Giovanni Battista Morgagni
Giovanni Battista Morgagni, nato a Forlì il 25 febbraio 1682, fu medico, anatomista e patologo italiano, universalmente considerato il fondatore dell'anatomia patologica moderna. Allievo e assistente di Antonio Maria Valsalva a Bologna, dal 1715 tenne per oltre cinquant'anni la cattedra di anatomia all'Università di Padova, dove formò generazioni di studiosi. La sua opera capitale è il "De sedibus et causis morborum per anatomen indagatis" (1761), monumentale raccolta in cui correlò per la prima volta in modo sistematico i sintomi clinici osservati in vita con le lesioni riscontrate nell'autopsia, fondando il metodo anatomo-clinico.

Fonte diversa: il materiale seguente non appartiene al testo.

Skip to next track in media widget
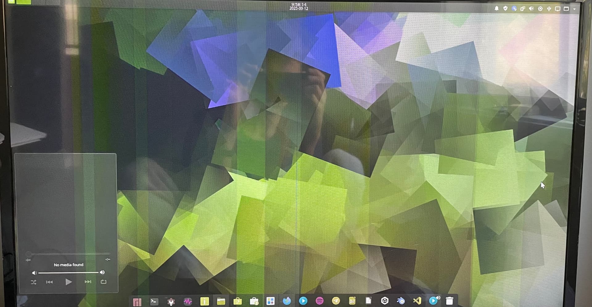click(x=88, y=282)
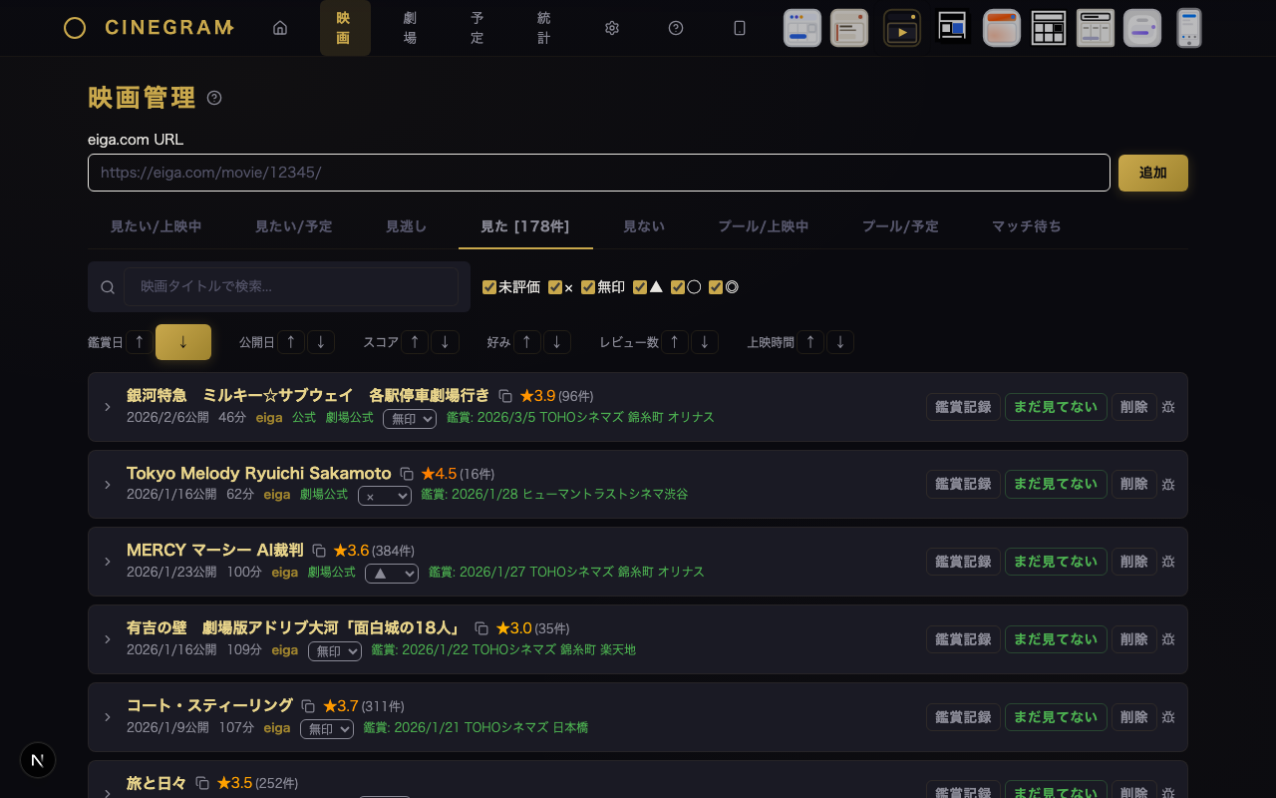This screenshot has width=1276, height=798.
Task: Click the mobile device icon in navbar
Action: (x=740, y=28)
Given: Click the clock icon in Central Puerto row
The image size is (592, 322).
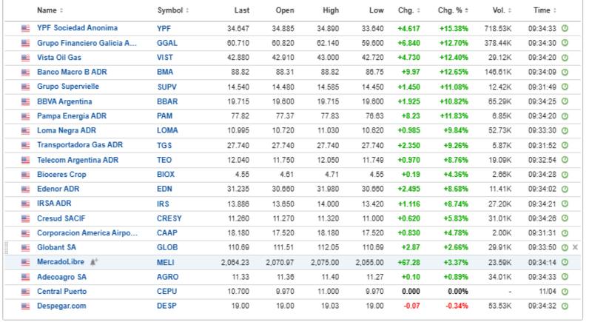Looking at the screenshot, I should coord(565,291).
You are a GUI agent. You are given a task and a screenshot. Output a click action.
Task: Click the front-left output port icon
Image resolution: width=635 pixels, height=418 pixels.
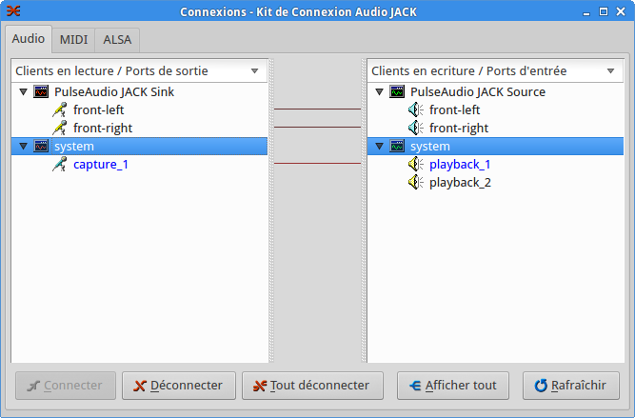[60, 110]
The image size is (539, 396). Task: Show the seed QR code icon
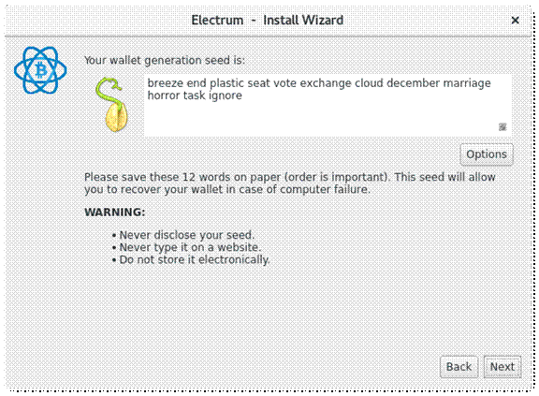point(503,126)
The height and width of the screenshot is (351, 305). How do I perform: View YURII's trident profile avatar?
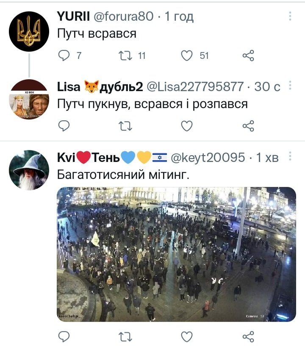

Pubblicò inoltre le "Adversaria anatomica" e le "Epistolae anatomicae". Molte strutture e patologie portano ancora il suo nome (colonne del Morgagni, ernia di Morgagni), a testimonianza della sua eredità nella medicina europea.
Il commiato
5 dicembre 1771 · Padova
Morgagni morì a Padova la sera del 5 dicembre 1771, all'età di ottantanove anni, in seguito a un colpo apoplettico, nella sua abitazione di via San Massimo. Fu sepolto nella vicina Chiesa di San Massimo, dove tuttora riposa; la tomba è stata oggetto di una ricognizione scientifica documentata nel 2012. La sua scomparsa segnò la fine di una lunga e prestigiosa carriera accademica padovana.